▸ O que fazer:
1. Reproduza o texto sobre Mujica a partir das palavras "É nesse contexto", parando logo após "frente a ditaduras.".
2. De acordo com o texto sobre Mujica, em que ano ele chegou à presidência do Uruguai?
3. Dê prosseguimento ao texto sobre Mujica a partir da última frase apresentada.

▸ Trecho apresentado:
....
É nesse contexto que devemos falar das ações revolucionárias de Mujica. De fato, Mujica participou de um grupo guerrilheiro que lutou, com armas na mão, contra aqueles que entendia, à época, como mantenedores da violência estrutural na sociedade uruguaia.

Há quem critique Mujica por ter participado de um grupo guerrilheiro em época democrática. Pode ser que a avaliação de Mujica e seus companheiros revolucionários tenha sido equivocada nesse sentido. A própria esquerda debate sobre o tema do momento certo para ações de tipo armado, há correntes de pensamento na esquerda que entendem que a luta armada só se justificaria frente a ditaduras.

Sobre esse tema podemos ver a opinião de Mujica, na reportagem do portal uol de 13.05.2025: “Parte da população uruguaia culpa os tupamaros pela espiral de violência que levou ao golpe militar de 1973. Para Mujica, no entanto, seu país vivia uma “democracia doente” e a ditadura era inevitável, assim como ocorreu em outros países da região”.

De fato, em 1973, o Uruguai se torna uma ditadura, conforme o espírito do tempo de golpes militares na América Latina. O grupo revolucionário de Mujica se manteve ativo, por alguns anos, após o advento da ditadura uruguaia lutando contra essa ditadura e pagando o preço por isso. Mujica, por suas ações, foi preso.

Existe um filme muito interessante de nome “Uma noite de 12 anos” que retrata as condições degradantes da prisão de Mujica.  Segundo o historiador Dércio Fernando   Moraes Ferrari, em reportagem para o portal uol, em 13.05.25:

Mujica foi preso em absoluto vazio jurídico, já que não foi julgado e nem acusado, sua prisão extrajudicial poderia ser considerada, para todos os efeitos, um sequestro militar”.

Por fim, Mujica sai da prisão em 1985.Nessa ocasião renúncia aos seus ideais de luta armada e se empenha no processo de redemocratização do Uruguai. Após ter passado pelos cargos de deputado, senador e ministro de Estado chegou à presidência do Uruguai em 2009.

Exerceu a presidência da República com espírito humanista e democrático. Jamais se pôs a querer vingar-se das humilhações sofridas no cárcere e jamais cortejou qualquer possibilidade de implantar uma ditadura de esquerda no Uruguai. Pouco antes de morrer ajudou a eleger um correligionário seu à presidência da República.

Como espírita, não sou favorável a métodos violentos de transformação social, pois acredito que a violência traz traumas profundos, difíceis de curar, nos indivíduos e nas sociedades, mas compreendo o contexto político, histórico e filosófico do qual partiu Mujica para suas ações. Também não confundo a violência do opressor com a violência do oprimido.
....
▸ Dados armazenados:
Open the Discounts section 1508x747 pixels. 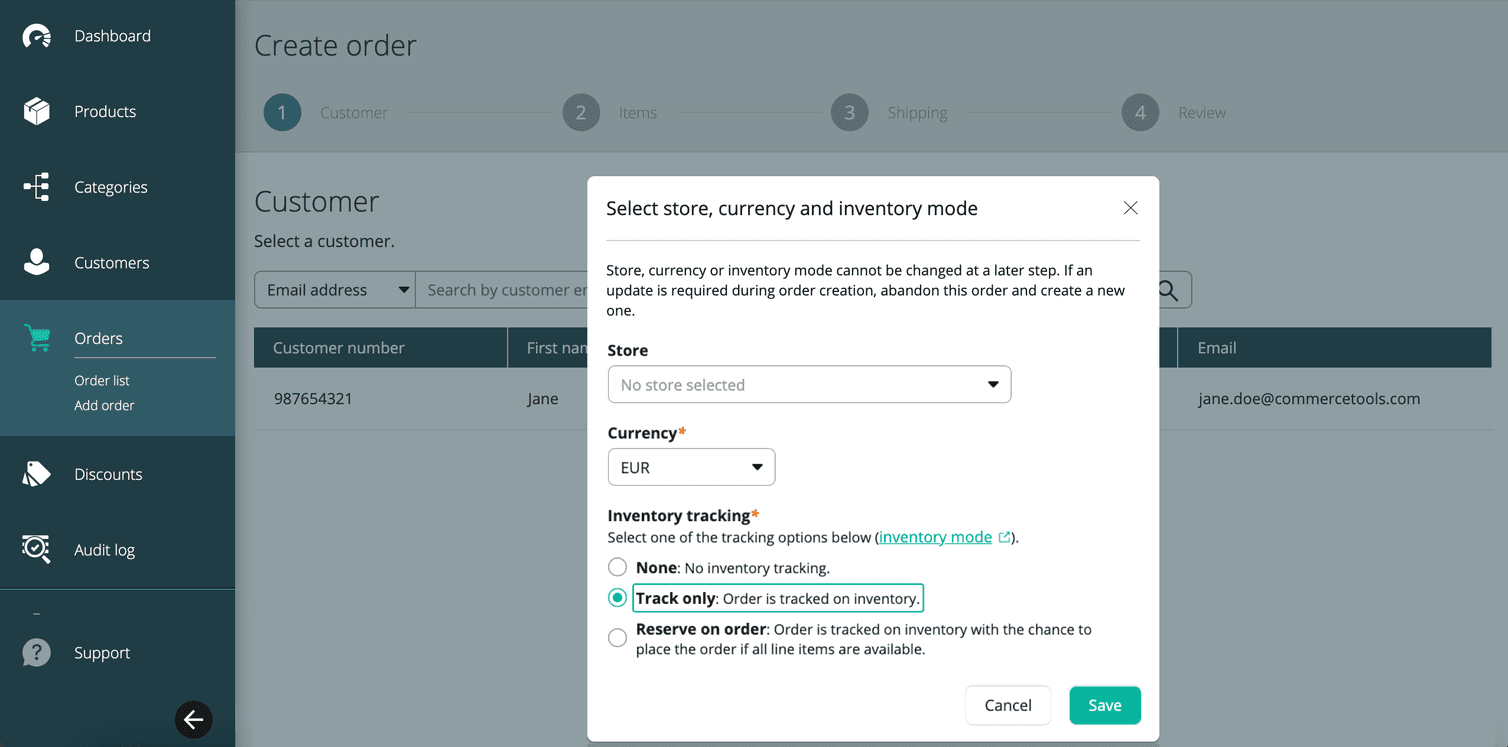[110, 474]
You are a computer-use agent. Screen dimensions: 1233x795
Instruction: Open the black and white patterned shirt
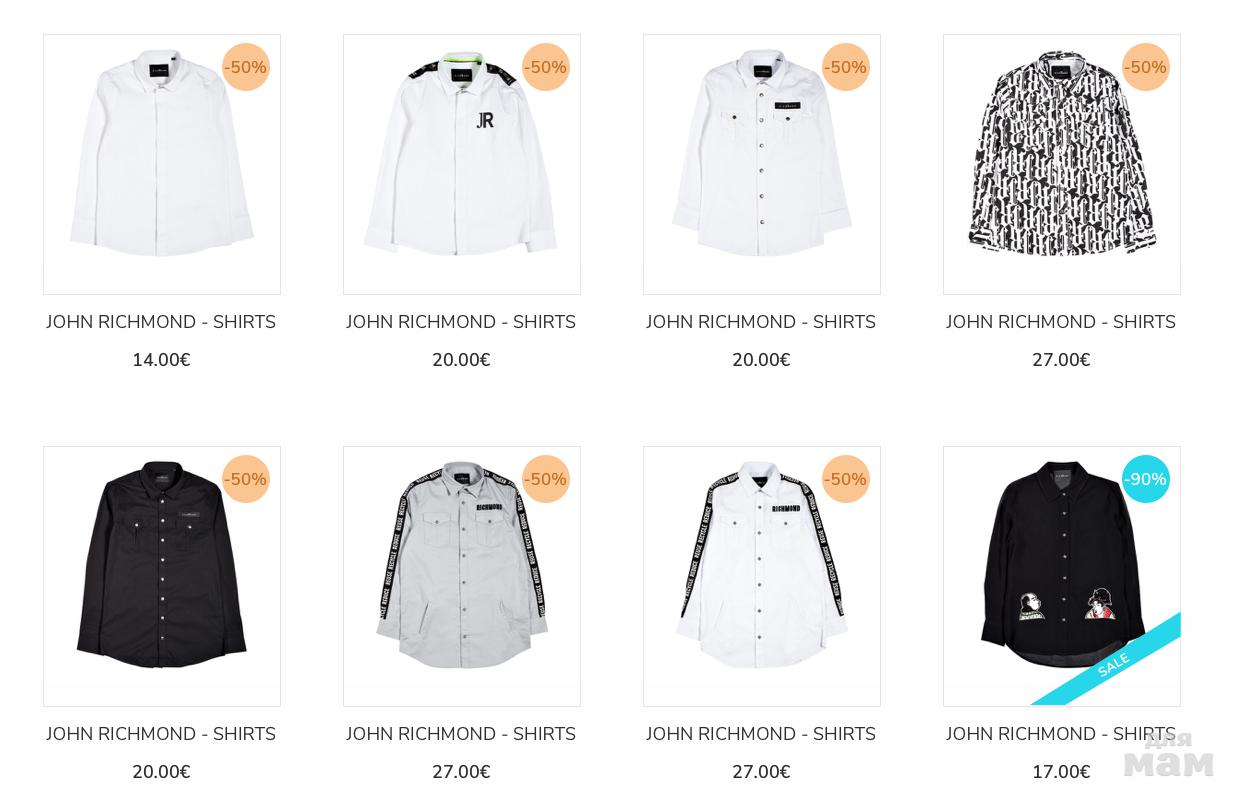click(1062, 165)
....
▸ Respostas por tarefa:
1.
É nesse contexto que devemos falar das ações revolucionárias de Mujica. De fato, Mujica participou de um grupo guerrilheiro que lutou, com armas na mão, contra aqueles que entendia, à época, como mantenedores da violência estrutural na sociedade uruguaia.

Há quem critique Mujica por ter participado de um grupo guerrilheiro em época democrática. Pode ser que a avaliação de Mujica e seus companheiros revolucionários tenha sido equivocada nesse sentido. A própria esquerda debate sobre o tema do momento certo para ações de tipo armado, há correntes de pensamento na esquerda que entendem que a luta armada só se justificaria frente a ditaduras.

2. Em 2009.

3.
 É necessário, nesse ponto, considerarmos, com realismo, o processo histórico, o qual nos demonstra, que, muitas vezes, processos de transformação social ocorrem através de lutas sociais violentas. Para ficar apenas em alguns exemplos, a Revolução Francesa contra a aristocracia monárquica, as guerras de independência nacional de muitos povos, inclusive da América latina, e a guerra civil norte americana com vistas a abolição da escravatura, entre outros movimentos, demonstram a triste realidade da violência na história que ainda não foi superada pelos povos, mas que, apesar de tudo, serviram a movimentos libertadores de povos e grupos sociais oprimidos.

 Na verdade, a violência revolucionária não nasce do vácuo, do vazio, nasce de outras violências institucionalizadas geralmente não categorizadas como violência. Nesse sentido, Ghandi e Martin Luther King tentaram abrir novos e excelentes caminhos de emancipação política não violenta, mas, paradoxalmente, foram mortos violentamente, apesar de seu pacifismo. Trata-se de tema extremamente complexo e que foge muitas vezes ao nosso desejo pessoal, legítimo e ético, e espírita, de paz entre as pessoas e os povos.

A violência, no caso de Mujica, visava a um fim maior, conforme as crenças e convicções filosóficas e políticas do seu grupo, tinha por objetivo a emancipação de seu povo rumo a um estágio superior de qualidade de vida e democracia para todos os uruguaios. Mesmo que não concordemos com ações violentas não podemos esquecer desse dado fundamental de análise. Não se trata de justificar, mas de compreender as lições da história.

O espiritismo, por sua vez, possui toda uma reflexão ética esclarecedora sobre o problema das intenções, das motivações interiores e responsabilidades. Nesse sentido, Mujica arriscou sua vida por ideais coletivos e não por motivos   de caráter pessoal, egoísticos.

   Uma das características mais nobres de Mujica era seu desprendimento em relação aos bens materiais. Mujica, seu fusca e seu sítio, ficarão gravados para sempre na memória de todos aqueles que entendem que a política deve ser feita sem apego aos bens materiais e às benesses do poder.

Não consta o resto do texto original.